En la práctica, amplios territorios del país viven en una situación de guerra, no reconocida nacional ni internacionalmente, desde hace lustros. En otras tantas regiones, el poder reinante no es el del Estado, sino el de actores regionales que controlan territorios, mercados y cotos de poder político y económico. Nos referimos, comúnmente, a esos poderes regionales simplemente como “crimen organizado” o “cárteles”, pero la realidad es más compleja que eso.
Las divisiones entre el crimen organizado, los ciudadanos, la economía legal, la ilegal, el Estado y las fuerzas del orden son artificiales. Las fronteras entre estos campos son mucho más porosas y difusas de lo que solemos reconocer.

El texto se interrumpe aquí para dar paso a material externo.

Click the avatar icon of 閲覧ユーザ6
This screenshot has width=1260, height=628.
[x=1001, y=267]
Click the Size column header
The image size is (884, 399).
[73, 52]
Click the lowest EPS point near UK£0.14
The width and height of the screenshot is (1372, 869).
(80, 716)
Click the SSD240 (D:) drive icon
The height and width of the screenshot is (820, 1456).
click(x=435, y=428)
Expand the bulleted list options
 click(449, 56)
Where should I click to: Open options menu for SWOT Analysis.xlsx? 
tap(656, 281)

Así pues, los análisis de seguridad pública –basados en estas divisiones artificiales– que se suelen hacer sobre el fenómeno de la violencia en México pueden tener cierta utilidad práctica, puesto que pueden contribuir a identificar problemas y proponer soluciones. Sin embargo, son insuficientes para comprender las violencias del país, toda vez que éstas no se reducen a criminales “malos” ejerciendo violencia contra ciudadanos “inocentes” y el Estado intentando “combatirlos”.

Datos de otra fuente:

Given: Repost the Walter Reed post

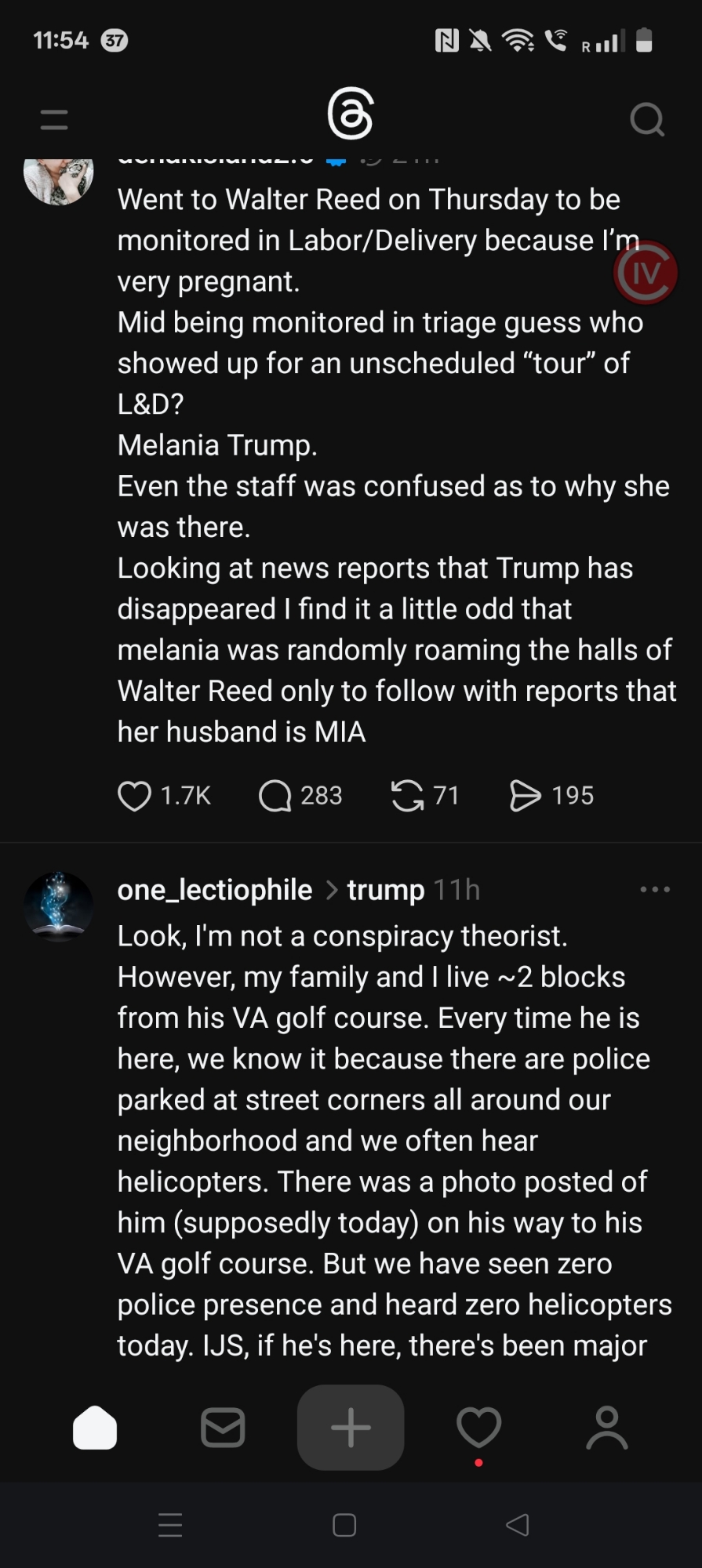Looking at the screenshot, I should click(407, 796).
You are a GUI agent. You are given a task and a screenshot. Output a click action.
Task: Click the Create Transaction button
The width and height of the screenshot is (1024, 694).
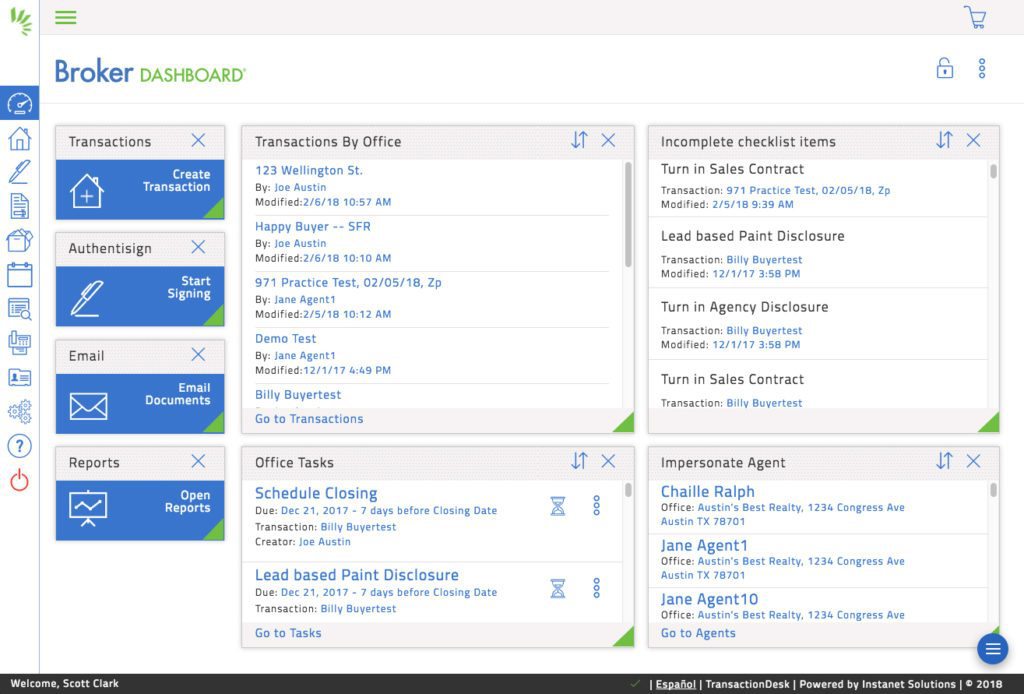(x=139, y=187)
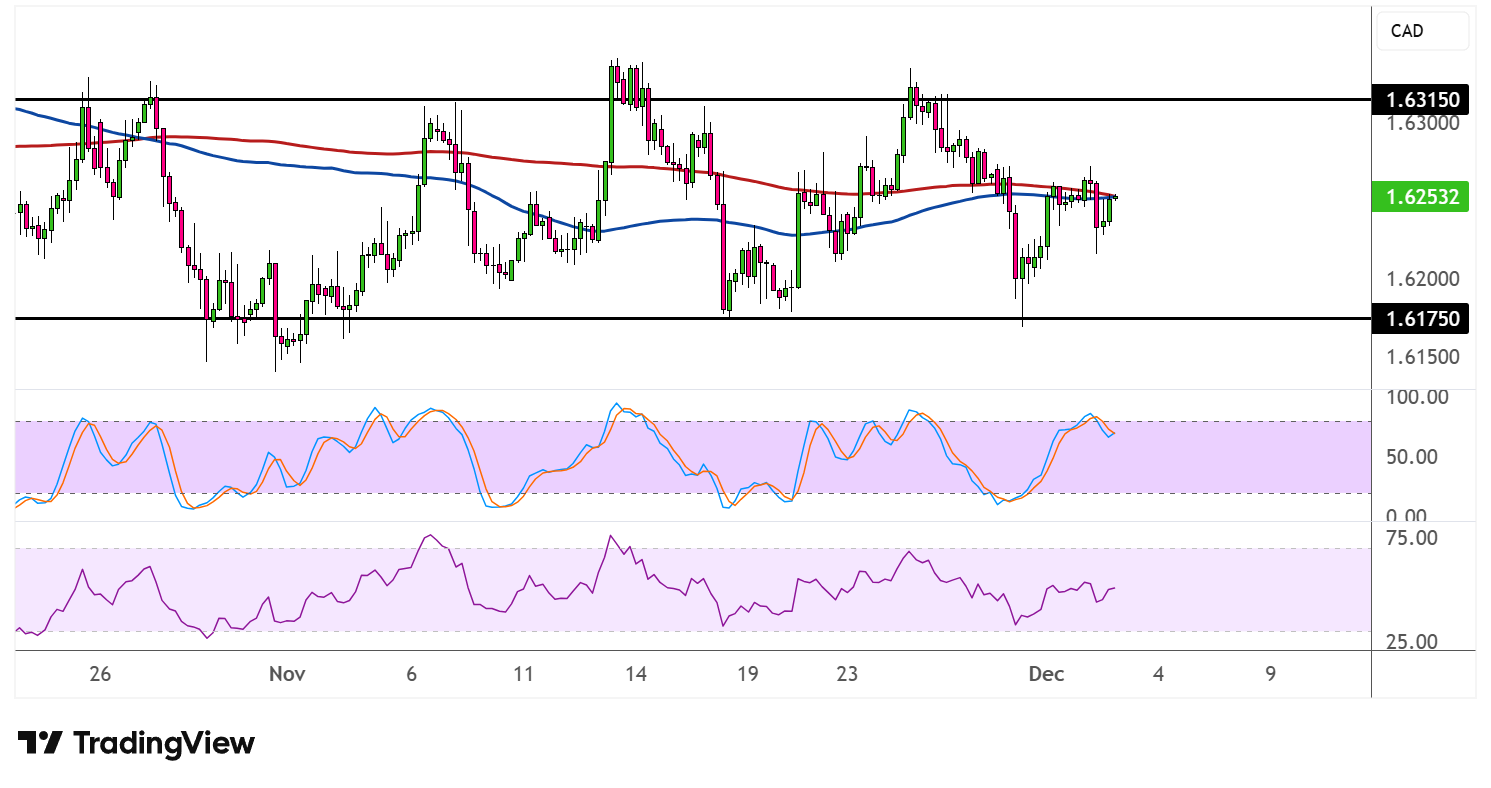
Task: Select the 1.61750 support price label
Action: click(x=1422, y=319)
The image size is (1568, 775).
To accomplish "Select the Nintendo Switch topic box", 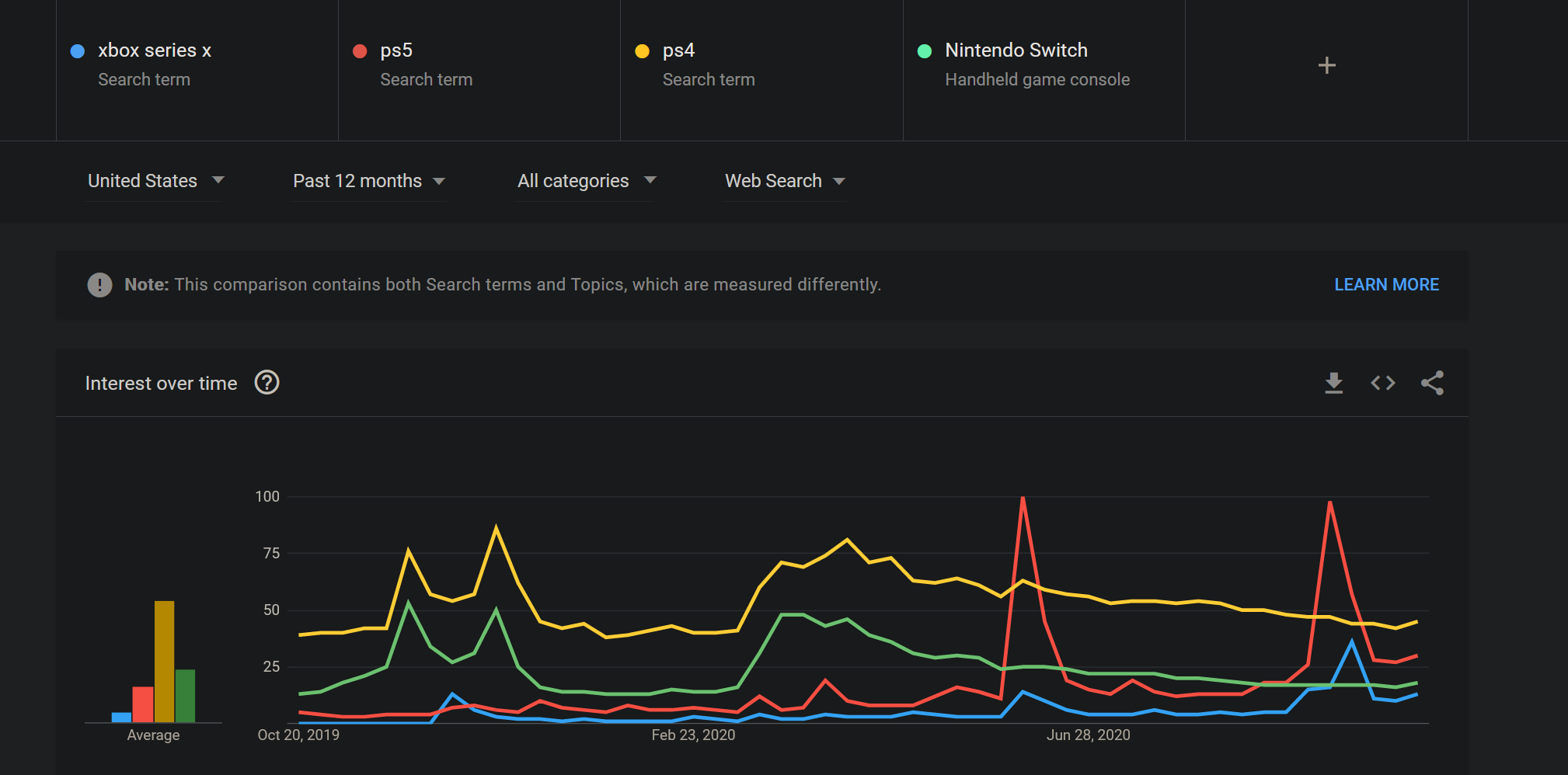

Supuestamente, el presidente López Obrador llegó al poder entendiendo que las violencias no son sólo producto del crimen organizado (y no organizado), sino también de la desigualdad, la pobreza, la marginación y la precariedad. No obstante, su enfoque resultó ser igualmente simplista y limitado, puesto que parece pensar que, con unos cuantos pesos mensuales para los jóvenes de escasos recursos, el problema se soluciona. Al igual que ocurre con otros problemas sociales, el oficialismo parece creer que la entrega de dinero en efectivo es la única solución.